The request →
Please copy out the records below, changing every "Image resolution" to "Screen size" and leaving everything else as it is.

[Stored data entries]
....

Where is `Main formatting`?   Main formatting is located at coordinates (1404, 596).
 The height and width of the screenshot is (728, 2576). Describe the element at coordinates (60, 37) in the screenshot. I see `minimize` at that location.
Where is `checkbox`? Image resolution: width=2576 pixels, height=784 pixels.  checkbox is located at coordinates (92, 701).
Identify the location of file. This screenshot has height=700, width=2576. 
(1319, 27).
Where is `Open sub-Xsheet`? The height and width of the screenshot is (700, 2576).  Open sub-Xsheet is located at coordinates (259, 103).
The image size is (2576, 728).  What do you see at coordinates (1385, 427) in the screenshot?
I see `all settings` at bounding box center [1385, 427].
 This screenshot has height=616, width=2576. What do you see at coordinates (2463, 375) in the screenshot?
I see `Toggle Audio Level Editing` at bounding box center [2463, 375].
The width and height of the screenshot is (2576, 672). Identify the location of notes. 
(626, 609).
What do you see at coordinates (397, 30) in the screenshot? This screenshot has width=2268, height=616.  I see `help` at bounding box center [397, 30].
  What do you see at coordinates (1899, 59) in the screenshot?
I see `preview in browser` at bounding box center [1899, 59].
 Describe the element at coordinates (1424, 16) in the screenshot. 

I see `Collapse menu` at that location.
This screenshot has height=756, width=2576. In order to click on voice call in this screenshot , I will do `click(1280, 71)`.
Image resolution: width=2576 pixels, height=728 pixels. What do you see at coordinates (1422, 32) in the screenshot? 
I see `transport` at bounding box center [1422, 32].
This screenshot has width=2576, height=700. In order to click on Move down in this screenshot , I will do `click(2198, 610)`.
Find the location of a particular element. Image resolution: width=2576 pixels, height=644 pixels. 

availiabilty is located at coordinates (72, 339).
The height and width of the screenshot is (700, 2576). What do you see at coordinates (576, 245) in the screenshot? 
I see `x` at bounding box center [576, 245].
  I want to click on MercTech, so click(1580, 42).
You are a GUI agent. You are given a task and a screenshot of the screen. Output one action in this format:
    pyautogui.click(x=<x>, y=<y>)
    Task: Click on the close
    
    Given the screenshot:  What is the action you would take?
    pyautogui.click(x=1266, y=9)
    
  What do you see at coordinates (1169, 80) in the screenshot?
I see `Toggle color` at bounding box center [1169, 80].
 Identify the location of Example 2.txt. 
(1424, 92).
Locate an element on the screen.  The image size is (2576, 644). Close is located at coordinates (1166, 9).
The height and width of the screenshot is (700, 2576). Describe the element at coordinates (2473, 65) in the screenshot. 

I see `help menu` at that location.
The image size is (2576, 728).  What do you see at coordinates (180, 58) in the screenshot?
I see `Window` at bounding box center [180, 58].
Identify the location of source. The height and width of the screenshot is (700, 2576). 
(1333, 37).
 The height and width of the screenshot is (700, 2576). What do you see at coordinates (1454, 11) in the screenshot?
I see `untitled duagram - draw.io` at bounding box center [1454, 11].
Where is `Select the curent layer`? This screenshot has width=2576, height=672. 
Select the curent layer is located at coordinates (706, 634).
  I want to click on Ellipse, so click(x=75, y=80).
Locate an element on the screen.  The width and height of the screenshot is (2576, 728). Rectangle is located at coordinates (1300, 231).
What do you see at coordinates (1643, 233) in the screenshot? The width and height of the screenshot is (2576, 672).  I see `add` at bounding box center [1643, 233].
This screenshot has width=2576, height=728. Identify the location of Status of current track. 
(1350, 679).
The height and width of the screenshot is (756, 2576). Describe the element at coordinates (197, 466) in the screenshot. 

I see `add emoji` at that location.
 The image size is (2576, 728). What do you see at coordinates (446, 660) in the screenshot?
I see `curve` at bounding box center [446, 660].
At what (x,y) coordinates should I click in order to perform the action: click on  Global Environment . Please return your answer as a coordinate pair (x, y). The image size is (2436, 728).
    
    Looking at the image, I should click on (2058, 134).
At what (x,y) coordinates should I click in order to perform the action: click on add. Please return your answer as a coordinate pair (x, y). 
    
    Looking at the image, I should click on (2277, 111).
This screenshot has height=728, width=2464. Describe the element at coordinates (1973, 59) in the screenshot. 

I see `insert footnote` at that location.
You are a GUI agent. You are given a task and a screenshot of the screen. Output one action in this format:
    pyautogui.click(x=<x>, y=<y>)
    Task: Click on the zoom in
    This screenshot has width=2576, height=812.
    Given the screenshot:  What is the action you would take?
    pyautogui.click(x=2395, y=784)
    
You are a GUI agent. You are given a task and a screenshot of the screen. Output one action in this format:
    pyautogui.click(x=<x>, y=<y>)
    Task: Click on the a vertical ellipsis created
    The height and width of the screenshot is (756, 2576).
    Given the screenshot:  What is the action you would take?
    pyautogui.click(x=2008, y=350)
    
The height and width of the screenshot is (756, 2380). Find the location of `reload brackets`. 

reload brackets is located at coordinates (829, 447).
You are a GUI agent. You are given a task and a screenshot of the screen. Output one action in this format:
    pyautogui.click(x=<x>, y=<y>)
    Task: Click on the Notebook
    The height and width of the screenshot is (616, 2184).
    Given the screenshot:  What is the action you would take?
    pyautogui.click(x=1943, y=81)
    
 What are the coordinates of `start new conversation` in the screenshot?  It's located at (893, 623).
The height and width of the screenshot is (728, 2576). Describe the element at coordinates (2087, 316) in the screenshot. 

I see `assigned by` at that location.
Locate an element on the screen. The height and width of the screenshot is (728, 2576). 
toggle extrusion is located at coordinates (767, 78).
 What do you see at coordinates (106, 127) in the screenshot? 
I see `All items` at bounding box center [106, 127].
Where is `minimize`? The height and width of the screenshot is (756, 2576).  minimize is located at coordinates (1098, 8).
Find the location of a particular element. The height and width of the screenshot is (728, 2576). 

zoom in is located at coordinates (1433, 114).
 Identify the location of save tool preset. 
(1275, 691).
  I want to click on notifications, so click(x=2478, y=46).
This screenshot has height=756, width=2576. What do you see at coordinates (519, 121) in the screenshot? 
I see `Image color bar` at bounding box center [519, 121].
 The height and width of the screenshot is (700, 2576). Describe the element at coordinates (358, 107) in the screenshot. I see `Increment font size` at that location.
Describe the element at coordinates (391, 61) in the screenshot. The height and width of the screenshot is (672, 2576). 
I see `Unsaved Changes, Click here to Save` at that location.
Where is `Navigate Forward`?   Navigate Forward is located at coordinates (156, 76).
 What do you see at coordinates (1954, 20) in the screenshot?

....

Result for this task →
Where is `Main formatting`?   Main formatting is located at coordinates (1404, 596).
 The height and width of the screenshot is (728, 2576). Describe the element at coordinates (60, 37) in the screenshot. I see `minimize` at that location.
Where is `checkbox`? Screen size: width=2576 pixels, height=784 pixels.  checkbox is located at coordinates (92, 701).
Identify the location of file. This screenshot has height=700, width=2576. 
(1319, 27).
Where is `Open sub-Xsheet`? The height and width of the screenshot is (700, 2576).  Open sub-Xsheet is located at coordinates (259, 103).
The image size is (2576, 728).  What do you see at coordinates (1385, 427) in the screenshot?
I see `all settings` at bounding box center [1385, 427].
 This screenshot has height=616, width=2576. What do you see at coordinates (2463, 375) in the screenshot?
I see `Toggle Audio Level Editing` at bounding box center [2463, 375].
The width and height of the screenshot is (2576, 672). Identify the location of notes. 
(626, 609).
What do you see at coordinates (397, 30) in the screenshot? This screenshot has width=2268, height=616.  I see `help` at bounding box center [397, 30].
  What do you see at coordinates (1899, 59) in the screenshot?
I see `preview in browser` at bounding box center [1899, 59].
 Describe the element at coordinates (1424, 16) in the screenshot. 

I see `Collapse menu` at that location.
This screenshot has height=756, width=2576. In order to click on voice call in this screenshot , I will do `click(1280, 71)`.
Screen size: width=2576 pixels, height=728 pixels. What do you see at coordinates (1422, 32) in the screenshot? 
I see `transport` at bounding box center [1422, 32].
This screenshot has width=2576, height=700. In order to click on Move down in this screenshot , I will do `click(2198, 610)`.
Find the location of a particular element. Screen size: width=2576 pixels, height=644 pixels. 

availiabilty is located at coordinates (72, 339).
The height and width of the screenshot is (700, 2576). What do you see at coordinates (576, 245) in the screenshot? 
I see `x` at bounding box center [576, 245].
  I want to click on MercTech, so click(1580, 42).
You are a GUI agent. You are given a task and a screenshot of the screen. Output one action in this format:
    pyautogui.click(x=<x>, y=<y>)
    Task: Click on the close
    
    Given the screenshot:  What is the action you would take?
    pyautogui.click(x=1266, y=9)
    
  What do you see at coordinates (1169, 80) in the screenshot?
I see `Toggle color` at bounding box center [1169, 80].
 Identify the location of Example 2.txt. 
(1424, 92).
Locate an element on the screen.  The image size is (2576, 644). Close is located at coordinates (1166, 9).
The height and width of the screenshot is (700, 2576). Describe the element at coordinates (2473, 65) in the screenshot. 

I see `help menu` at that location.
The image size is (2576, 728).  What do you see at coordinates (180, 58) in the screenshot?
I see `Window` at bounding box center [180, 58].
Identify the location of source. The height and width of the screenshot is (700, 2576). 
(1333, 37).
 The height and width of the screenshot is (700, 2576). What do you see at coordinates (1454, 11) in the screenshot?
I see `untitled duagram - draw.io` at bounding box center [1454, 11].
Where is `Select the curent layer`? This screenshot has width=2576, height=672. 
Select the curent layer is located at coordinates (706, 634).
  I want to click on Ellipse, so click(x=75, y=80).
Locate an element on the screen.  The width and height of the screenshot is (2576, 728). Rectangle is located at coordinates (1300, 231).
What do you see at coordinates (1643, 233) in the screenshot? The width and height of the screenshot is (2576, 672).  I see `add` at bounding box center [1643, 233].
This screenshot has width=2576, height=728. Identify the location of Status of current track. 
(1350, 679).
The height and width of the screenshot is (756, 2576). Describe the element at coordinates (197, 466) in the screenshot. 

I see `add emoji` at that location.
 The image size is (2576, 728). What do you see at coordinates (446, 660) in the screenshot?
I see `curve` at bounding box center [446, 660].
At what (x,y) coordinates should I click in order to perform the action: click on  Global Environment . Please return your answer as a coordinate pair (x, y). The image size is (2436, 728).
    
    Looking at the image, I should click on (2058, 134).
At what (x,y) coordinates should I click in order to perform the action: click on add. Please return your answer as a coordinate pair (x, y). 
    
    Looking at the image, I should click on (2277, 111).
This screenshot has height=728, width=2464. Describe the element at coordinates (1973, 59) in the screenshot. 

I see `insert footnote` at that location.
You are a GUI agent. You are given a task and a screenshot of the screen. Output one action in this format:
    pyautogui.click(x=<x>, y=<y>)
    Task: Click on the zoom in
    This screenshot has width=2576, height=812.
    Given the screenshot:  What is the action you would take?
    pyautogui.click(x=2395, y=784)
    
You are a GUI agent. You are given a task and a screenshot of the screen. Output one action in this format:
    pyautogui.click(x=<x>, y=<y>)
    Task: Click on the a vertical ellipsis created
    The height and width of the screenshot is (756, 2576).
    Given the screenshot:  What is the action you would take?
    pyautogui.click(x=2008, y=350)
    
The height and width of the screenshot is (756, 2380). Find the location of `reload brackets`. 

reload brackets is located at coordinates (829, 447).
You are a GUI agent. You are given a task and a screenshot of the screen. Output one action in this format:
    pyautogui.click(x=<x>, y=<y>)
    Task: Click on the Notebook
    The height and width of the screenshot is (616, 2184).
    Given the screenshot:  What is the action you would take?
    pyautogui.click(x=1943, y=81)
    
 What are the coordinates of `start new conversation` in the screenshot?  It's located at (893, 623).
The height and width of the screenshot is (728, 2576). Describe the element at coordinates (2087, 316) in the screenshot. 

I see `assigned by` at that location.
Locate an element on the screen. The height and width of the screenshot is (728, 2576). 
toggle extrusion is located at coordinates (767, 78).
 What do you see at coordinates (106, 127) in the screenshot? 
I see `All items` at bounding box center [106, 127].
Where is `minimize`? The height and width of the screenshot is (756, 2576).  minimize is located at coordinates (1098, 8).
Find the location of a particular element. The height and width of the screenshot is (728, 2576). 

zoom in is located at coordinates (1433, 114).
 Identify the location of save tool preset. 
(1275, 691).
  I want to click on notifications, so click(x=2478, y=46).
This screenshot has height=756, width=2576. What do you see at coordinates (519, 121) in the screenshot? 
I see `Image color bar` at bounding box center [519, 121].
 The height and width of the screenshot is (700, 2576). Describe the element at coordinates (358, 107) in the screenshot. I see `Increment font size` at that location.
Describe the element at coordinates (391, 61) in the screenshot. The height and width of the screenshot is (672, 2576). 
I see `Unsaved Changes, Click here to Save` at that location.
Where is `Navigate Forward`?   Navigate Forward is located at coordinates (156, 76).
 What do you see at coordinates (1954, 20) in the screenshot?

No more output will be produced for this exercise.